Raw data:
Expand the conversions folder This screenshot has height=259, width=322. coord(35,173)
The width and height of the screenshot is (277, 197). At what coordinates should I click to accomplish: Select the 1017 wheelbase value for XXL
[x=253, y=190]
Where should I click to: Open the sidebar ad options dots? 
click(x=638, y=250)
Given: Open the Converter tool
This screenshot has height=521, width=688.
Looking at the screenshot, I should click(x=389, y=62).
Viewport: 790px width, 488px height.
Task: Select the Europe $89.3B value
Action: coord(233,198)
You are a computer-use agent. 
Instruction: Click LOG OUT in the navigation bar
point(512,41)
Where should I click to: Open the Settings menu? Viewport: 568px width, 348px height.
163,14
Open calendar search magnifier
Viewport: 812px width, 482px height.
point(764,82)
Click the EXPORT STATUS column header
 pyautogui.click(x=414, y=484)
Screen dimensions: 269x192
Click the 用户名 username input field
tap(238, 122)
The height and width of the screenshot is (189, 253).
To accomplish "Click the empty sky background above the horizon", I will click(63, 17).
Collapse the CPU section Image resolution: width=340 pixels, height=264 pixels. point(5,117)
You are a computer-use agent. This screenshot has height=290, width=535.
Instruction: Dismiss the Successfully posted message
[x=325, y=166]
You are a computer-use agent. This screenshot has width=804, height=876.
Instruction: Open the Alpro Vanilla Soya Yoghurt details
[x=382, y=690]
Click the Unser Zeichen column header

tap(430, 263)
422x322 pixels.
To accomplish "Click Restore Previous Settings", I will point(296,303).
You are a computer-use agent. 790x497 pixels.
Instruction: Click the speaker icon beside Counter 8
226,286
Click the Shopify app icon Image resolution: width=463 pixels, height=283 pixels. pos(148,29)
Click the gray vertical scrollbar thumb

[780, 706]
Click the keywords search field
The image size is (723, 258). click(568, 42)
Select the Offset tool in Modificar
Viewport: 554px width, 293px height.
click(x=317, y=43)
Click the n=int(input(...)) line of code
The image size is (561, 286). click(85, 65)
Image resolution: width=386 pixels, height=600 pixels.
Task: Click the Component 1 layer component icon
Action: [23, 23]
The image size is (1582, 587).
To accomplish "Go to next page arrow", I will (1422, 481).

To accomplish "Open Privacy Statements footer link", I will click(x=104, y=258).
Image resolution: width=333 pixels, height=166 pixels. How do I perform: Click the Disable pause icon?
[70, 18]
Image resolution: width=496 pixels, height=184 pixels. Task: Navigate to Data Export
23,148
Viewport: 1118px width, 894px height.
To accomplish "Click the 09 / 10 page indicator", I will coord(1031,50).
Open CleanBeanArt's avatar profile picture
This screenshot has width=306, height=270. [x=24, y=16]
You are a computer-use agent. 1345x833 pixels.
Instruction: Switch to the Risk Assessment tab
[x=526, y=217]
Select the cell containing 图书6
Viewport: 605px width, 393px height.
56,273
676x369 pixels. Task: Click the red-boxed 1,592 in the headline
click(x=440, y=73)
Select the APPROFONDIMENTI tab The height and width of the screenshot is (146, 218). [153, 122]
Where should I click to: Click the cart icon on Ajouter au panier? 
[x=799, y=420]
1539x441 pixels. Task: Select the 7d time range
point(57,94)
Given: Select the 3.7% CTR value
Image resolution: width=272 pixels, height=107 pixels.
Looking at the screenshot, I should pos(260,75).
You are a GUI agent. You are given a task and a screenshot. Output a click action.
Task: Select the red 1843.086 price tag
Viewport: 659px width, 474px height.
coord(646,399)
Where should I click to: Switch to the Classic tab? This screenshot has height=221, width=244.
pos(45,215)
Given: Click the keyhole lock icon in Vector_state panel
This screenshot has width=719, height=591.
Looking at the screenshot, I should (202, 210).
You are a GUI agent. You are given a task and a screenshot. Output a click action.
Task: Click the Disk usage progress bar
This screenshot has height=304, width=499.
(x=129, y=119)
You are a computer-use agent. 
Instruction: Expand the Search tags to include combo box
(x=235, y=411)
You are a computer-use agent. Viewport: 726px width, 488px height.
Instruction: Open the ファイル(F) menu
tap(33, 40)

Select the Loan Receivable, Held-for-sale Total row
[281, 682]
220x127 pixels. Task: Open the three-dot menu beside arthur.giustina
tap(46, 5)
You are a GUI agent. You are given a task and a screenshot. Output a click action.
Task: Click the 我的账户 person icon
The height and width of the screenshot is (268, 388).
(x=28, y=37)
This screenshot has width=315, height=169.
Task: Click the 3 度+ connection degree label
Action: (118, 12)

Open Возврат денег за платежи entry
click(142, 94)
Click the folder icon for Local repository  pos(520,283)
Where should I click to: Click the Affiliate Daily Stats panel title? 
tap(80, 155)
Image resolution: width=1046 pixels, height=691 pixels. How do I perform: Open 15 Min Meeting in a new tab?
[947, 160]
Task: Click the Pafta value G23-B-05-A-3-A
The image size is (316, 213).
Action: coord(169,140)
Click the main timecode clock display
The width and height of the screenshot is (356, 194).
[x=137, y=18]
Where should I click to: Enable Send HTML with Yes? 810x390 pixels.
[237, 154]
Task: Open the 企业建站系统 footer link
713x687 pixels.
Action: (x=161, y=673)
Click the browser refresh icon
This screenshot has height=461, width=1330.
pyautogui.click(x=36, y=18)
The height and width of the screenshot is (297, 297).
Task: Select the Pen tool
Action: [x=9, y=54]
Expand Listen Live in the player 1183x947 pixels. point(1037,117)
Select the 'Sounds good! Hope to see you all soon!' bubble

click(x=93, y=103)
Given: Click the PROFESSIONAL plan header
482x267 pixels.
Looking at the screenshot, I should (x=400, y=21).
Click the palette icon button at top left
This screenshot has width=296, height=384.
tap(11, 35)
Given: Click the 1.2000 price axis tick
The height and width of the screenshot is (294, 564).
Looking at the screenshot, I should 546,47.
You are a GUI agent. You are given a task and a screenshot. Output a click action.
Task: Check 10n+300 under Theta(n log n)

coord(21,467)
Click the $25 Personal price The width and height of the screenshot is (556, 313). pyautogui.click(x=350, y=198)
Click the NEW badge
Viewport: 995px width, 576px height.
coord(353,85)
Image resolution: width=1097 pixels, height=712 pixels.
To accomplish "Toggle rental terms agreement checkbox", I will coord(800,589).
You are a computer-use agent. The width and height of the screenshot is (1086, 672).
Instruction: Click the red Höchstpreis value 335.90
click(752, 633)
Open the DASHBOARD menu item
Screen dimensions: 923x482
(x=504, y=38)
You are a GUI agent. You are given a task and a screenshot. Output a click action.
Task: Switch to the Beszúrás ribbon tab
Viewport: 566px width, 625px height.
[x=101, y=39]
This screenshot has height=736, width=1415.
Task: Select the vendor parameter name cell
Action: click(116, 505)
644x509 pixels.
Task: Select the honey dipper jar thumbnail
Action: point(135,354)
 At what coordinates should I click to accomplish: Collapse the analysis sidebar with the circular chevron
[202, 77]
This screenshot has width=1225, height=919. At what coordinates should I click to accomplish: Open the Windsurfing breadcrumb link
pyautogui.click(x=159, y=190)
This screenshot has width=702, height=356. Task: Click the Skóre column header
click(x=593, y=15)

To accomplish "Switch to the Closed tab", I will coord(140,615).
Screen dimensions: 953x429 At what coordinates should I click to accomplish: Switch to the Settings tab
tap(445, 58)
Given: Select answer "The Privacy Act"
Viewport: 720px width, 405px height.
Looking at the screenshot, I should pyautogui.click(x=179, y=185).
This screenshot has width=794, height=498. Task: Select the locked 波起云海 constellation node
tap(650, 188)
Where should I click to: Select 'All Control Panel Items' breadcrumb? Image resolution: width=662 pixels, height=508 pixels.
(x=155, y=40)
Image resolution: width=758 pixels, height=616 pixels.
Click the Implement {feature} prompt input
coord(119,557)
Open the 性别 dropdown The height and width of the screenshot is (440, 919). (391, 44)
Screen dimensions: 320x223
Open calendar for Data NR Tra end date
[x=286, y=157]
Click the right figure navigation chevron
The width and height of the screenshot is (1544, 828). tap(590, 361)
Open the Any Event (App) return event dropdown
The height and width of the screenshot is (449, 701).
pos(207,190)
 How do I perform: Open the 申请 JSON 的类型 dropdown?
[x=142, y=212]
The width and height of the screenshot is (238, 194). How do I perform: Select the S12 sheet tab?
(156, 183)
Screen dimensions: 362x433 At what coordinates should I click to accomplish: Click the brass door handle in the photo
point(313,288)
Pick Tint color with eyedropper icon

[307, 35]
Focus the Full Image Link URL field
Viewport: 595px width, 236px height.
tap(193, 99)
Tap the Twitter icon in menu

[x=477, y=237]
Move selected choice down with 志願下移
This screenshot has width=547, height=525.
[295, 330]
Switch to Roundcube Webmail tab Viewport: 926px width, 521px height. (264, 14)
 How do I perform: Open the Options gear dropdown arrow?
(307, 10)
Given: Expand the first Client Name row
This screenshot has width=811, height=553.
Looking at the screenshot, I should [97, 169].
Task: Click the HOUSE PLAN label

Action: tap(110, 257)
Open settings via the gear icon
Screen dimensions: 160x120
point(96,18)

Task directions: Return a copy of each line in the entries that carries the string "footer".

Solution to this task:
To accomplish "Open Privacy Statements footer link", I will click(x=104, y=258).
Task: Open the 企业建站系统 footer link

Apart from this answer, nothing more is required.